There are two ways to integrate this. The first is to note that

$\int_0^4 f(x) dx = \int_0^1 f(x) dx + \int_1^2 f(x) dx + \int_2^4 f(x) dx$

$= 1 \cdot\text{length}([0,1]) + (-1)\cdot \text{length}([1,2]) + 1 \cdot \text{length}([2,4]) \\ = 1 - 1 + 2 = 2$.

This corresponded to decomposing the domain of $f$ into intervals and taking a value for $f$ over each interval, together with a notion of what the length of an interval ought to be. This is essentially the guiding philosophy in the theory of Riemann integration.

Here is another way to do the same integral.

$\int_0^4 f(x) dx \\ = \int_{[0,1] \cup [2,4]}f(x) dx + \int_1^2 f(x) dx \\ = 1 \cdot \text{length}([0,1] \cup [2,4]) + (-1) \cdot \text{length}([1,2]) \\ = 3 - 1 = 2$.

This method of integration was done by breaking the range of $f$ into its two components ($1$ and $-1$) and then evaluating the length of the region that $f$ takes those values and adding them together. This is the theory of Lebesgue integration. Note that it immediately requires more material than Riemann integration will; to perform a Riemann integral, I need to know what the length of an interval will mean. To do even this simple integral using the Lebesgue philosophy, I need to know what the length of the disjoint union of two intervals is.

We were saved above because we do really know what the length of an interval should mean (we should have that $\text{length}([a,b]) = b-a$), and we know that length should be additive under disjoint unions. Let's try and think about what we'd really like out of a theory for measuring sets:

From the above, we know that we want $\text{length}([a,b]) = b - a$. We'd also really like the $\text{length}( \{a\}) = 0$, for any point; a point should have no length. We'd like that our length is invariant under translations - $\text{length}(A + x) = \text{length}(A)$. We'd like that we can always tell the length of any set. And we'd also like additivity in some sense. That is, we'd like to have the $\text{length}(\bigcup_{\alpha} E_{\alpha}) = \sum_{\alpha} \text{length}(E_{\alpha})$. We should be careful about how additive things should be. Since we've decided that a point has length $0$, we cannot have arbitrary additivty, or everything must have $0$ length. But this is analysis and we'd like to discuss limits, so we'll at least require countable additivity. That is, $\text{length}(\bigcup_n E_n) = \sum_n \text{length}(E_n)$.

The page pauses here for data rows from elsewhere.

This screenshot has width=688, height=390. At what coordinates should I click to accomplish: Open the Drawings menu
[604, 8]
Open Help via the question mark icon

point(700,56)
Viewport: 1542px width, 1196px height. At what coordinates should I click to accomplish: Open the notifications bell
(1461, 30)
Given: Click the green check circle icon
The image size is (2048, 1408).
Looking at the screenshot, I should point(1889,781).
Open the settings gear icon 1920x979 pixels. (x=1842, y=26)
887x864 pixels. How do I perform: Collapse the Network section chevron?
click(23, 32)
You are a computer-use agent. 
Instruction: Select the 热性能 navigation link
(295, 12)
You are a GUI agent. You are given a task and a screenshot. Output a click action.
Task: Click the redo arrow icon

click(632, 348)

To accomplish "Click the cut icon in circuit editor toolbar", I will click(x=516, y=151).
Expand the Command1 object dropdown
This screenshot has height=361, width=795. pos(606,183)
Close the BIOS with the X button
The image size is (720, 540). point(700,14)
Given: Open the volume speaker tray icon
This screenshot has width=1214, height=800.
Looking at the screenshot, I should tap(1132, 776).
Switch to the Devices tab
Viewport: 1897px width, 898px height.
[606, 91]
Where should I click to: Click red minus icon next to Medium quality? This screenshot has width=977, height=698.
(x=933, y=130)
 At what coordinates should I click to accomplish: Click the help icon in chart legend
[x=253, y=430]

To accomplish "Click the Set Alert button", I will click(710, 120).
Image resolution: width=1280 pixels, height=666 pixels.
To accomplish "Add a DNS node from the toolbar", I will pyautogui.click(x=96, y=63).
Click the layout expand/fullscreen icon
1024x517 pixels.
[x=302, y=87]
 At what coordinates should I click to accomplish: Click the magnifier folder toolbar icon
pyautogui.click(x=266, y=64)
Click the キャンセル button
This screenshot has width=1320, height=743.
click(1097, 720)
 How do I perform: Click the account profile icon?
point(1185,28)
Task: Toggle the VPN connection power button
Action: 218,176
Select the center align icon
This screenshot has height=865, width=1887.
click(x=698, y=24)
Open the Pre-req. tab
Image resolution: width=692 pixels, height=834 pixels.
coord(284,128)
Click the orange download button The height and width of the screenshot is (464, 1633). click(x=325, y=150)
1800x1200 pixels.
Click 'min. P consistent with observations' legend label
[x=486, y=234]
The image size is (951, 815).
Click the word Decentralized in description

It turns out that there is no theory of length on $\mathbb{R}^n$ that will give us what we've asked for. We must give something up. It turns out we'll give up the requirement that every set has a length. The resulting theory will lead to the theory of Lebesgue measure, which we can use to define a Lebesgue integral.

The fact that we must restrict ourselves to a convenient subclass of sets to measure is why we need a "measure theory" in the first place, and it's why we study it (at least initially; maybe some people find it fascinating...maybe you do!).

I hope that answers your question and gives you a bit of motivation!

Edit: I suppose it doesn't quite answer your question what the Lebesgue integral is. To do that, you will of course need to read your books and study the definitions therein. My intention here was to try to motivate why one would study abstract measures and an abstract integral in the first place.

Answer 2

There are many equivalent ways of defining the Lebesgue integral. Basically they are all variants of this concept: Given a set $V$ in $\mathbb R^n$, you can cover it with a countable number of n-cubes of various sizes. We know what the n-volume of n-cubes should be (side-length raised to the nth power), so define the size of the cover to the sum of the n-volumes of the cubes. (This may be $\infty$.) Obviously, the n-volume of $V$ should be less than the n-volume of any cover of it, so take the infimum of the sizes of all covers of $V$. This is Lebesgue outer-measure $\mu$. On common sets, it is well-behaved, but some really esoteric ones, it behaves badly, so we toss in some technical conditions to restrict the sets $V$ to those where it is well-behaved (the Lebesgue $\sigma$-algebra), and carefully avoid the rest.

Then for $f: \mathbb R^n \to \mathbb R$, $\int f d\mu = \mu(\{ (x,y) \in \mathbb R^n \times \mathbb R | 0 \le y \le f(x)\}) - \mu(\{ (x,y) \in \mathbb R^n \times \mathbb R | f(x) \le y \le 0\})$